However this may be, it is certain that the Abyssinians themselves, in later times,
often considered the serpent as the embodiment of heathenism, which is very natural,
since they always have been familiar with the cult of serpents, at least among their pagan
neighbours. This idea is also clearly brought out by the following passage from the
Abridged Abyssinian Chronicle (2): "[At the time of Abreha and Asbeha] came Abba
Salama together with his father, and of the people of Abyssinia one part was under the
Mosaic law, the other was worshipping the serpent." - On the other hand the suggestion
made by Pereira (3), that the serpent represented in some way foreign influence seems
to a certain degree very acceptable; for a similar thing has happened in Persia, where
the foreign influence of the Arabs was personified by the dragon(4). There is of
course no internal connection between these two parallels, and Halevy's derivation of
the whole serpent legend from Persia(5) seems to me highly improbable (6).
1) Cf. Pereira, Historia dos Martyres de Nagran, pp. XLVIII sq.
2) Beguinot, La Cronaca Abbreviata d'Abissinia, Rome 1901, p. 2.
3) Mart. de Nagran, P. LIII.
4) Brown, A Literary History of Persia p. 114
5) Revue Semitique 1896, P. 261.
6) Cf. also C. Rossini, in Actes XIe Congress Internat. Orient., IV, p. 49.
In our Tigre legend the differences of time have been naively neglected: the saints
appear at the time of Solomon, just as the "Ark of Mary" is here supposed to be in the
temple at Jerusalem under the reign of this king. Furthermore the nine saints have
become seven saints, or, according to the first copy, angels. It was very natural to
substitute the sacred number seven for nine, to which Abyssinian superstition does not
seem to attach a special meaning; yet we must not forget that even in the "Gadla
'Aragawi" seven saints came to Za-Mika'el and, together with him and Abba Garima,
who joined them later, after some time finally became nine altogether (1). But a more
interesting question in this connection is, how the legend of the Queen of Sheba and
that of the dragon were intertwined. It seems to me that here the Tigre legend has
preserved a very old tradition and that we must go back to the South Arabian Bilqis
saga to gain more light on this matter. It is known that according to the Arabic
tradition (2) Bilqis killed her predecessor, a very cruel tyrant who ravished the maidens of
the country; in order to accomplish her purpose more easily, she promised to marry him,
and delivered her country by slaying him on their bridal night. Furthermore we are
told by Mas`udi, quoted by Rosch on p. 545
that Bilqis killed the first tobba`, i. e.
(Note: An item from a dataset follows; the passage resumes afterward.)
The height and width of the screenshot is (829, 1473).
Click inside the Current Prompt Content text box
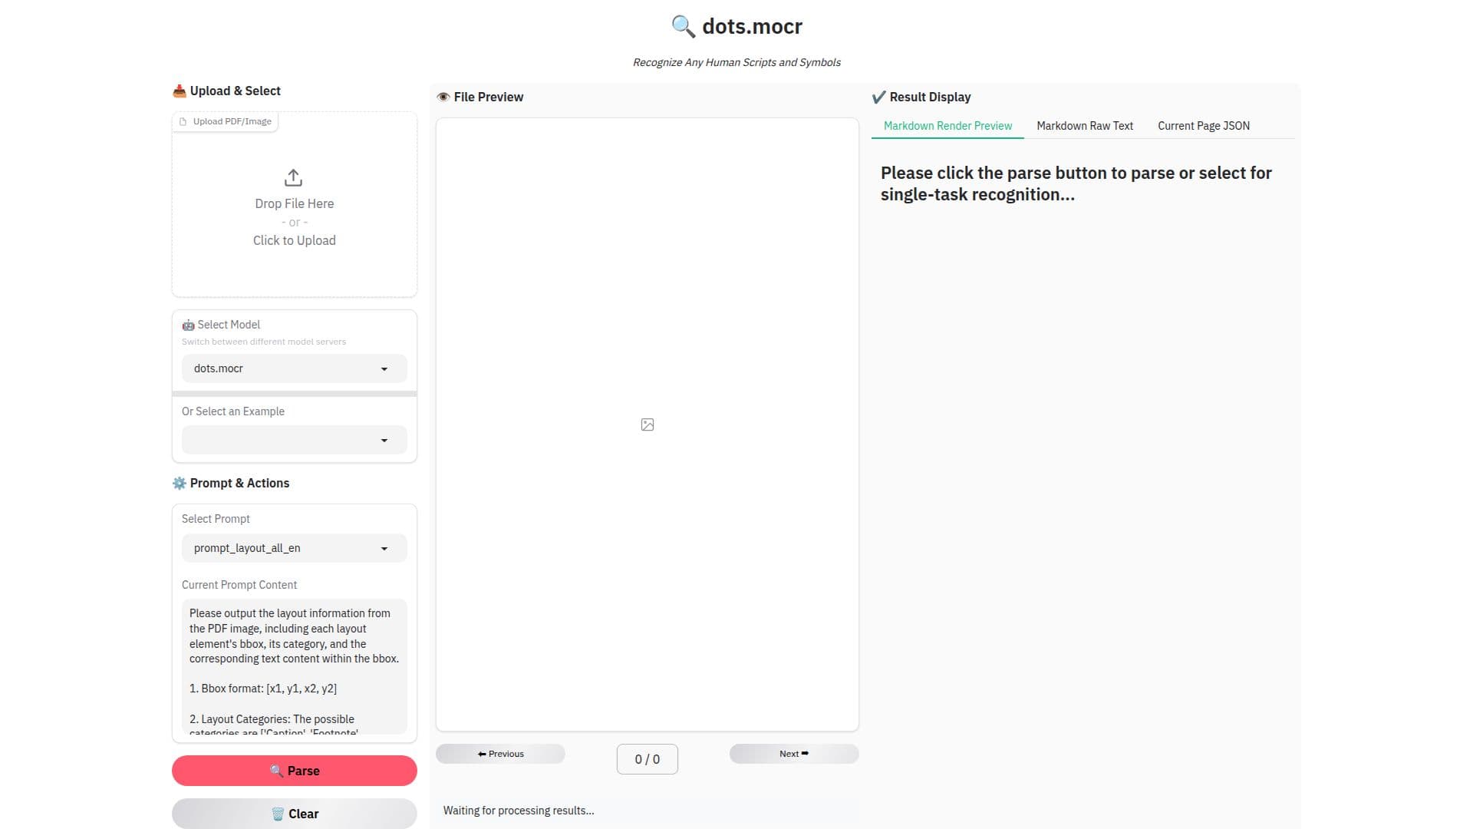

king of South Arabia, who reigned four hundred years: this coincides very strikingly
with the Abyssinian tradition of the length of King Arwe's first reign (3).
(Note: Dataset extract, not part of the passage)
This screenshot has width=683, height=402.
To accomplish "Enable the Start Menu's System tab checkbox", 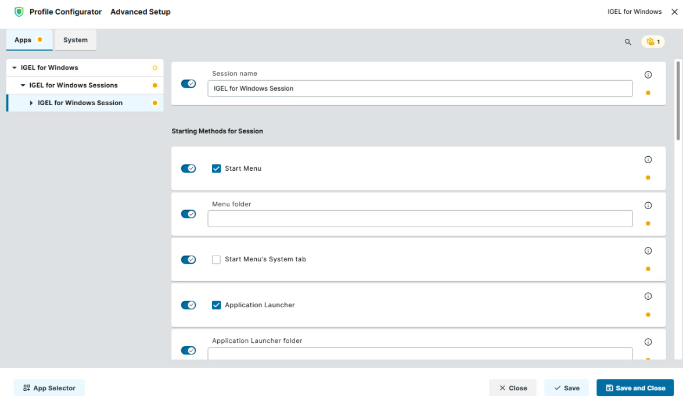I will (216, 260).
1) Guidi, Il "Gadla 'Aragawi', R. Acc. dei Lincei, 1894, P. 38.
2) A full account of its different forms was given by Rosch in Jahrab. f.protestant. Theol. VI, p. 524 sqq.
3) See above p. 26.
Page 13
It seems therefore not unlikely that the tobba` who ravished the maidens and then
was killed by Bilqis, Queen of Sheba, and the arwe who devoured the maidens and met his
death through the Abyssinian Queen of Sheba, were originally identical mythological
persons. Consequently the connection between the legends of the serpent and of the Queen of
Sheba is ancient, and not a new invention of our Tigre story. An occasional allusion to
this connection may be found in the tradition that the people of (Geez: Azeb)"the
South" - whose queen of course was (Geez: Negeste Azeb) "the Queen of the South" - were
worshipping the serpent(1).
Perhaps an equally interesting feature of this part of our legend is the presence of
the ass's heel. The Arabic story of Queen Bilqis tells us that she had very hairy legs,
and that she had an ass's hoof. As Rosch has rightly recognized and discussed in detail,
this peculiarity classes the queen at once with demoniac beings. For in Semitic popular
belief (2) hairiness is one of the main characteristics of the demons (3), and the ass is - as
also in ancient Egypt - very commonly considered a demoniac animal. The ass seems to
play quite an important role in Babylonian demonology and magical practices; to quote one
example, we may recall here the incantations against the female demon Labartu (4), which
were recently published by Myhrmann in the Zeitschr. f. Assyr. XVI. There it is said:
"Thou shalt make an image of Anu's daughter out of canal-clay; thou shalt make an ass
out of canal-clay and give him food" (p.165), and again (p.181): "A whore is Anu's
daughter among the god's, her brothers; her head is a lion's head, her figure an ass's
1) Pereira, Mart. de Nagran, p. XLVIII.
2) The tail and the hoof of the Christian devil might also be compared here.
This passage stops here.